**Try it**
Starting with the line that contains "Where should I", give again exactly and only each line through the end of the records; include the last line and exclude pictures.

*** Opening of Data to process ***

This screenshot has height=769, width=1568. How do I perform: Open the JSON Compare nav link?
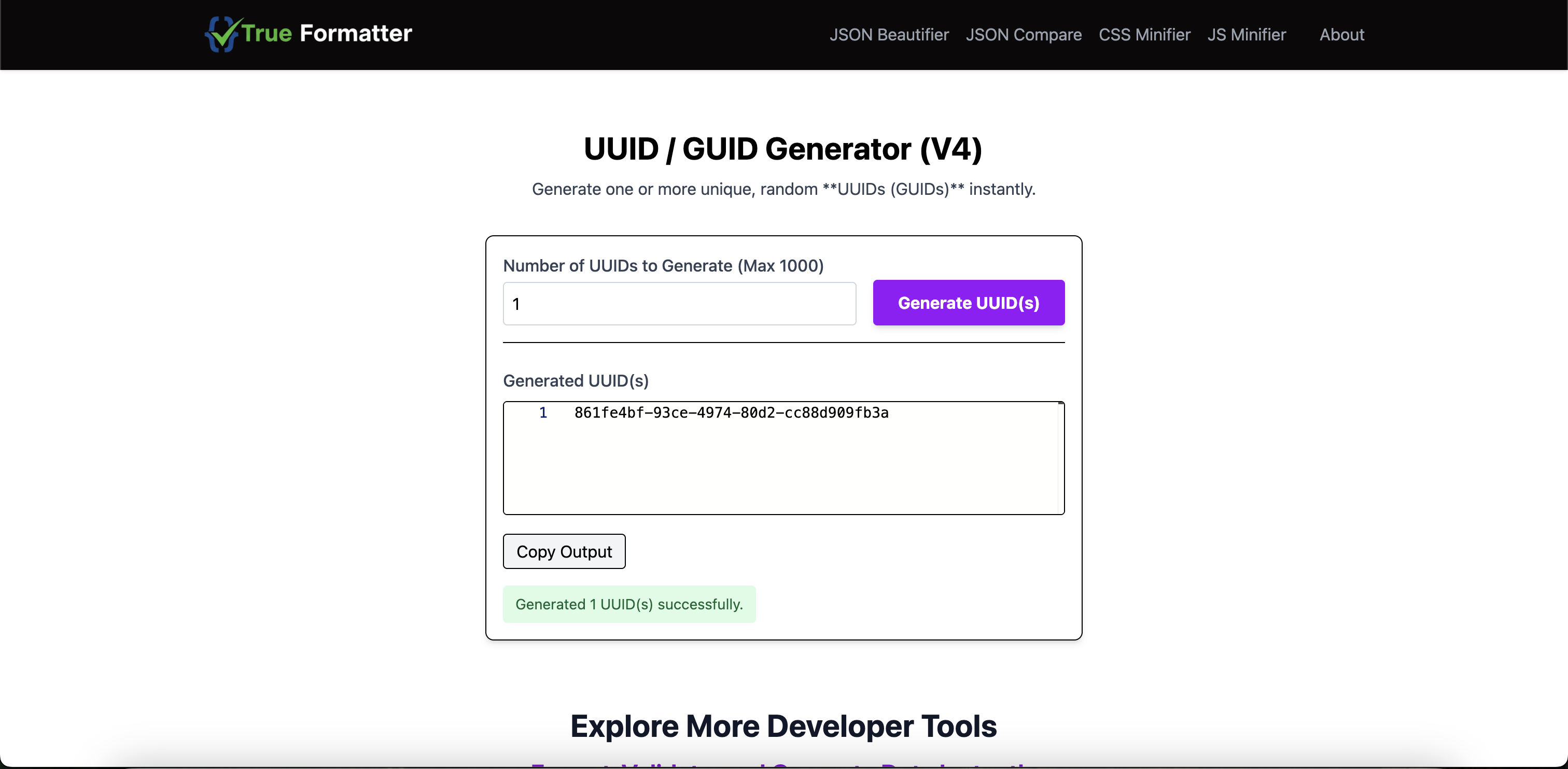click(x=1023, y=35)
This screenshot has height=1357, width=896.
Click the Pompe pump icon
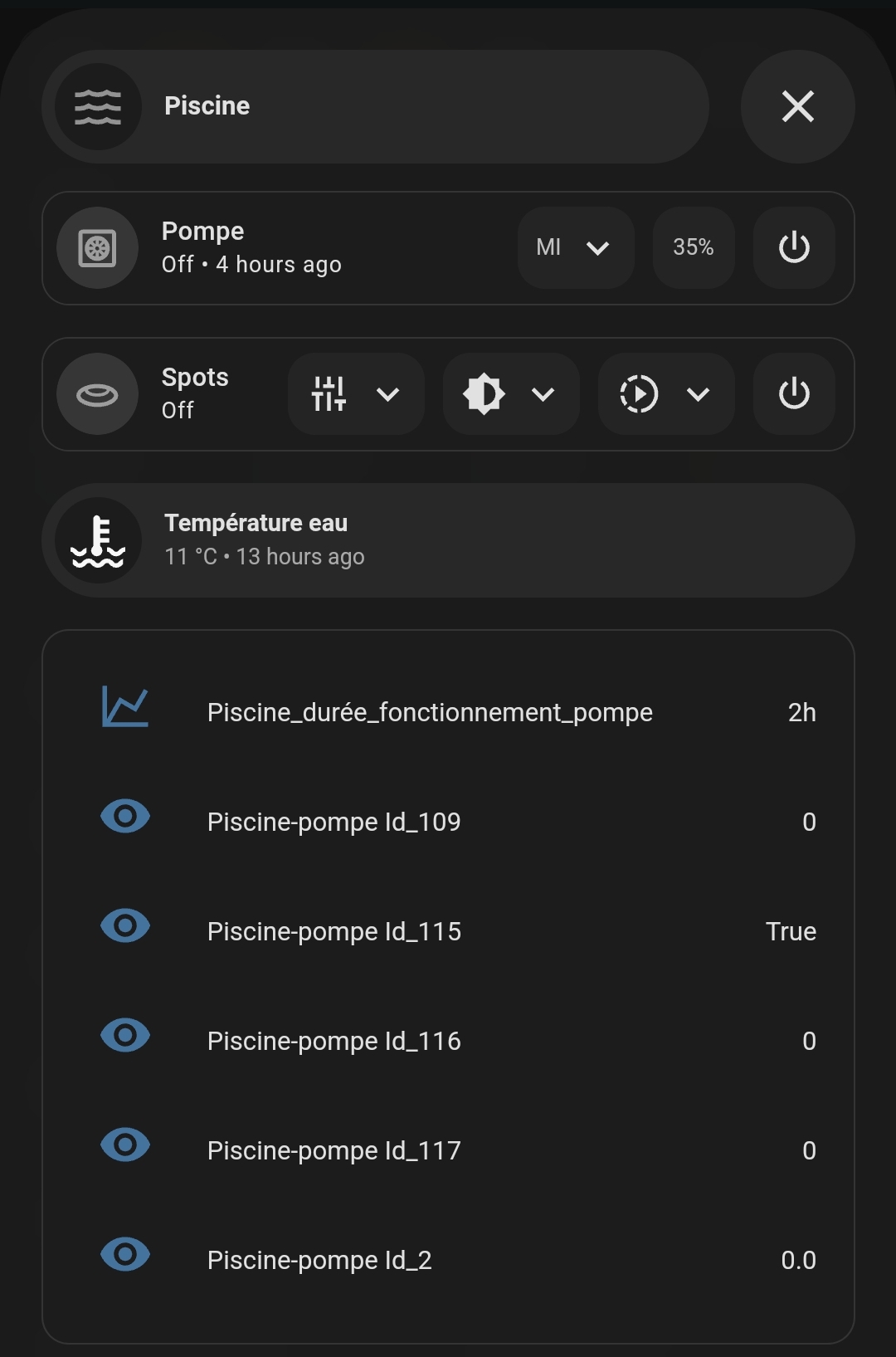click(97, 247)
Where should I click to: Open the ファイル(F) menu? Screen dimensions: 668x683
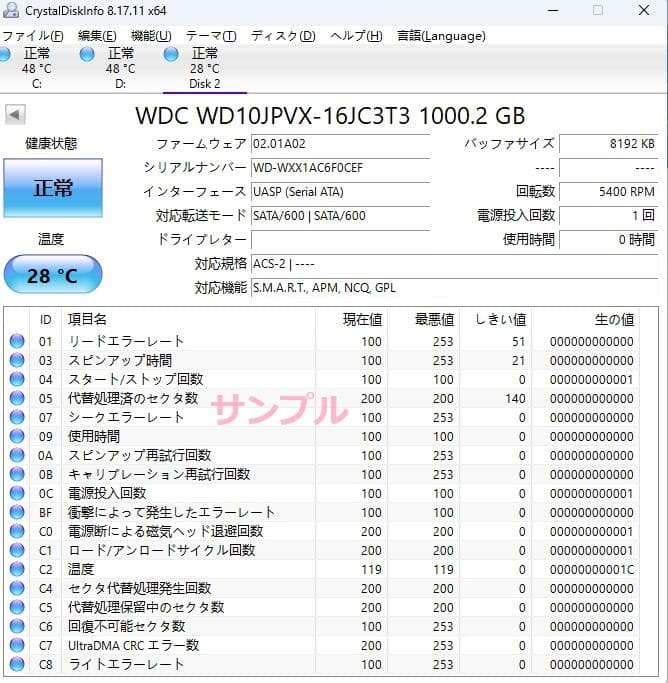(x=33, y=36)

*** Close of Data to process ***

**Response to the exercise**
Where should I click to: Open the ファイル(F) menu? Screen dimensions: 668x683
(x=33, y=36)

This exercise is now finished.